Assignment |
The line containing "The image size" and every line after it to the end of the records: set those down exactly, without any pictures.

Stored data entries
::::

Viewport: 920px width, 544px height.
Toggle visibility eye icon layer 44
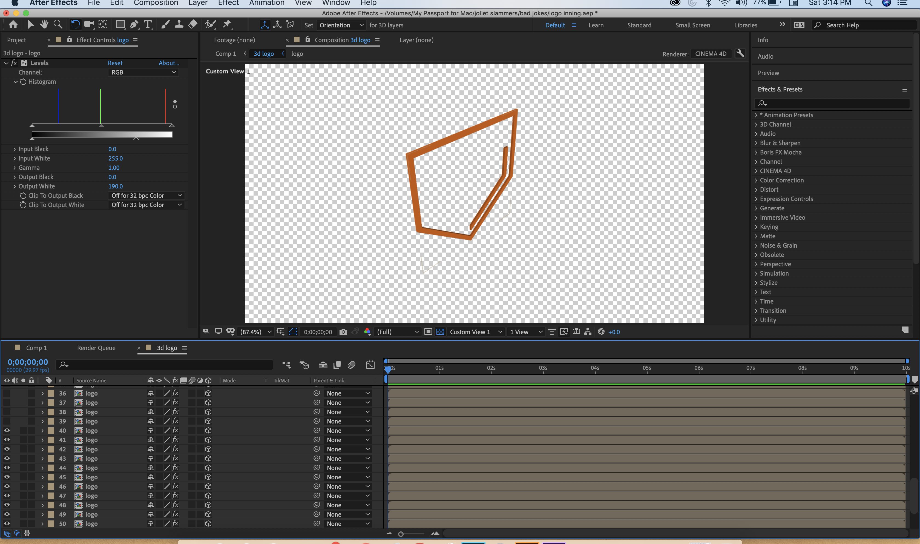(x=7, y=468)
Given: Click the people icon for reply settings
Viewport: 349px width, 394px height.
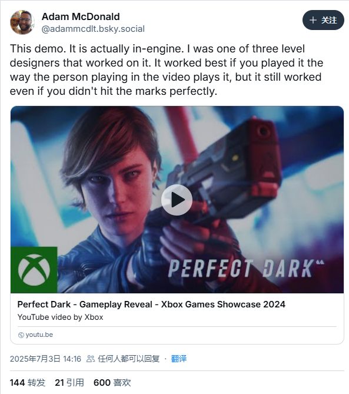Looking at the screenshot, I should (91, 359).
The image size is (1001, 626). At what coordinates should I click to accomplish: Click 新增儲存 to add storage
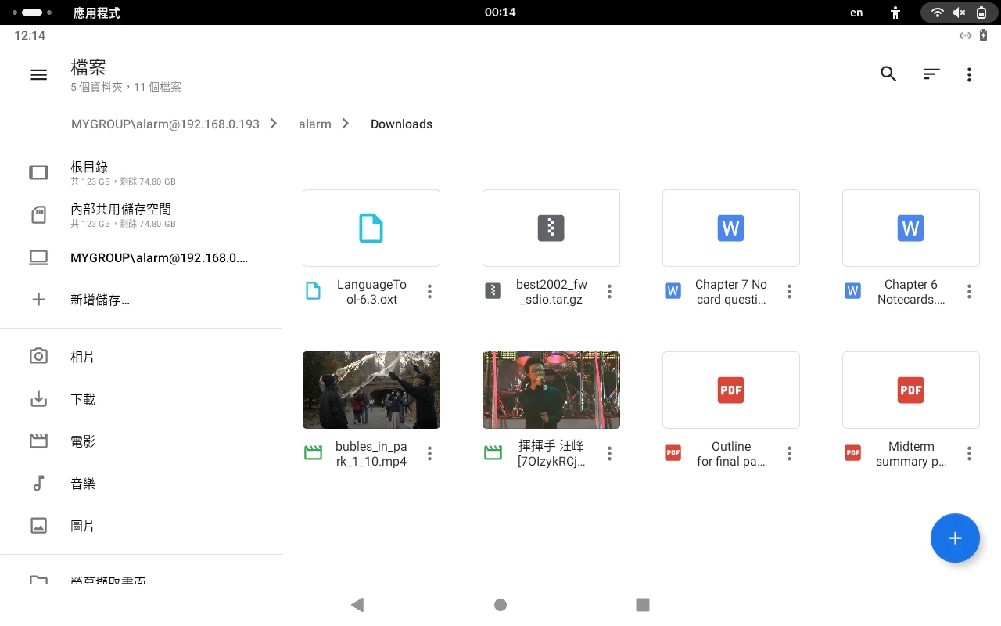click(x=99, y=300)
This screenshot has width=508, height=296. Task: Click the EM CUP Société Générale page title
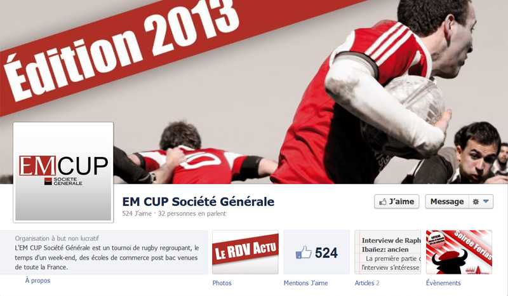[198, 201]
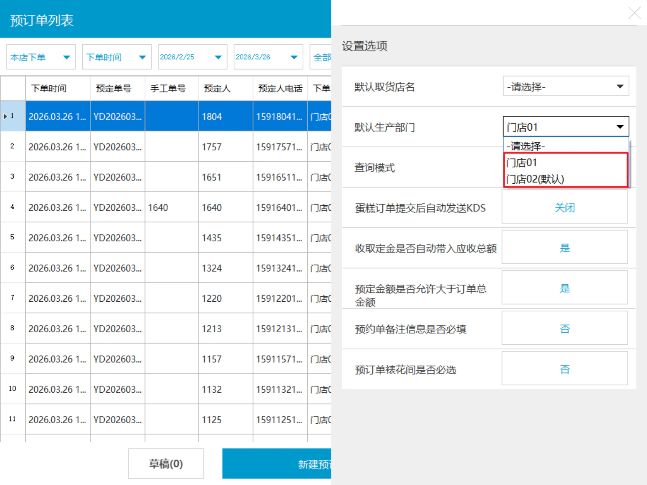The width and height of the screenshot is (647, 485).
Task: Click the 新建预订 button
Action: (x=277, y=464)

::::

Result for this task |
The image size is (1001, 626). At what coordinates should I click to accomplish: Click 新增儲存 to add storage
click(x=99, y=300)
This screenshot has width=508, height=296. Task: Click the EM CUP Société Générale page title
[198, 201]
The width and height of the screenshot is (647, 485).
Task: Click the 新建预订 button
Action: (x=277, y=464)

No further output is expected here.